Collect each line from the listing below that contains the string "plus". Case counts.

[Target position listing]
----
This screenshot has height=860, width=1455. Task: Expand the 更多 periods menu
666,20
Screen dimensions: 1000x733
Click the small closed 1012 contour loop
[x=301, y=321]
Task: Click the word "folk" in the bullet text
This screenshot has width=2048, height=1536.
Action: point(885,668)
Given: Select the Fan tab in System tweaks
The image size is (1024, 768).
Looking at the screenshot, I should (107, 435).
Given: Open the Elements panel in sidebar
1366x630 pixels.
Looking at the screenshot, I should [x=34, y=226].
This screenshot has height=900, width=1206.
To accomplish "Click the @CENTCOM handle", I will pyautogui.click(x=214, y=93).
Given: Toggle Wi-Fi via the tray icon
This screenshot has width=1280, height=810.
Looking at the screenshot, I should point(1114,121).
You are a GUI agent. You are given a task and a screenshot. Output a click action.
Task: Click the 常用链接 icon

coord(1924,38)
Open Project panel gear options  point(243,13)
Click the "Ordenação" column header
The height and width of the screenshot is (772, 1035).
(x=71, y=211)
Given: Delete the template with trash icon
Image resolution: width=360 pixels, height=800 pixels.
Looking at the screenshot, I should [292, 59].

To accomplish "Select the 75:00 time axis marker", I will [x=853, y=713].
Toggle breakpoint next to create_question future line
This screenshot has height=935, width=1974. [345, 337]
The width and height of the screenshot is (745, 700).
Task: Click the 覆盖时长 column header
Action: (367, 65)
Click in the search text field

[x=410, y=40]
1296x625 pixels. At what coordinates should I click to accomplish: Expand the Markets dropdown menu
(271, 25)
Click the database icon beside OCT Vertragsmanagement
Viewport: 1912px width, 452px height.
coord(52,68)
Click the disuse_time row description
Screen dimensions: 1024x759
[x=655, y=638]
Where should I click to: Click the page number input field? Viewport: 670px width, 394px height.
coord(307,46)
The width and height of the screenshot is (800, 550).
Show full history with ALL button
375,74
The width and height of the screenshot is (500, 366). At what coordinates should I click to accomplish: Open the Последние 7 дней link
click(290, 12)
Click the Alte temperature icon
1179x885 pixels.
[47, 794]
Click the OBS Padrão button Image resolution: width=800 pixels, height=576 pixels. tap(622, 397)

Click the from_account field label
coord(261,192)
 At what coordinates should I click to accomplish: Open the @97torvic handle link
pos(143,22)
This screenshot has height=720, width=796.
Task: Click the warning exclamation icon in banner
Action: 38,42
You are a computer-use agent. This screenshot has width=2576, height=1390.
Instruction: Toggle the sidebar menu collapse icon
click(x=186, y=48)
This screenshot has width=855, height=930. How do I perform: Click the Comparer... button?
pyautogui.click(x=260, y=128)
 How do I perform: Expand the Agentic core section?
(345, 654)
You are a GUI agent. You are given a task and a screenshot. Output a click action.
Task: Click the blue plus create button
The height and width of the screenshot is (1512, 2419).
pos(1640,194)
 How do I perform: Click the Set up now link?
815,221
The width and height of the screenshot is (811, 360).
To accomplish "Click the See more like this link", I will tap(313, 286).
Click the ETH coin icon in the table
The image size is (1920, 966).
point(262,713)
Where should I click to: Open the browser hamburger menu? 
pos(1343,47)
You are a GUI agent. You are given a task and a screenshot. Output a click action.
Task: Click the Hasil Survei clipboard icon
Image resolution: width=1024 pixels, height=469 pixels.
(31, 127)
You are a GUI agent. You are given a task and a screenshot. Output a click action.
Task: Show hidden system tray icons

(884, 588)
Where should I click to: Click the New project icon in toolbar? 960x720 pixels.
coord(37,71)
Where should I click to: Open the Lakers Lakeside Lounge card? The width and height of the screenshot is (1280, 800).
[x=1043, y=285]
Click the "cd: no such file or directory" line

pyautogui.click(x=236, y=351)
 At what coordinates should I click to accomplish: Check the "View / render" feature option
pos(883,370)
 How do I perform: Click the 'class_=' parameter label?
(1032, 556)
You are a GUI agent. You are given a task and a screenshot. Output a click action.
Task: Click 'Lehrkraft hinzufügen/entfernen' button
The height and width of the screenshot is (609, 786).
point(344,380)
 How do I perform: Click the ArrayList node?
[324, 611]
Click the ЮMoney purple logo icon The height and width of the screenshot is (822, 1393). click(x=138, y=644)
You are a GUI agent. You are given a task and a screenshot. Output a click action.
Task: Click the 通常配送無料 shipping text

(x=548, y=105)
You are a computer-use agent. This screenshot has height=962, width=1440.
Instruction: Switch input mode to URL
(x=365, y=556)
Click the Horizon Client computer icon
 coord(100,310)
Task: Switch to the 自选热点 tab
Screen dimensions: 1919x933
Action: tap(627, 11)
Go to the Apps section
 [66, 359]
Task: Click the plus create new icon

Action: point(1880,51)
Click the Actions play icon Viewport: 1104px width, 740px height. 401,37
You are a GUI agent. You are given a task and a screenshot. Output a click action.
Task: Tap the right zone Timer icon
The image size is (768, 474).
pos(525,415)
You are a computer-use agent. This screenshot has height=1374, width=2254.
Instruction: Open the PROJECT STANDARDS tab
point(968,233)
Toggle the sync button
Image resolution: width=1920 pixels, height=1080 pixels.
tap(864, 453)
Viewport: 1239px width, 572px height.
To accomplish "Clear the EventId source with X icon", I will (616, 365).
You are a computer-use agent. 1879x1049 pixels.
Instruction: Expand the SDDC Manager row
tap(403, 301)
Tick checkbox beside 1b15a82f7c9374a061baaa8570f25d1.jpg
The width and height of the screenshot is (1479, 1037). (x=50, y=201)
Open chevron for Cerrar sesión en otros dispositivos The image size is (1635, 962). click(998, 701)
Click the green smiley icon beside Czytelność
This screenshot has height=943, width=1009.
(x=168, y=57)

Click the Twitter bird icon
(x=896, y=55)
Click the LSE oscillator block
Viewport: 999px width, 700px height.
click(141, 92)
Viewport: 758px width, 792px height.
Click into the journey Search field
----
## EXERCISE RESPONSE:
Task: Click the blue plus create button
Task: Click the plus create new icon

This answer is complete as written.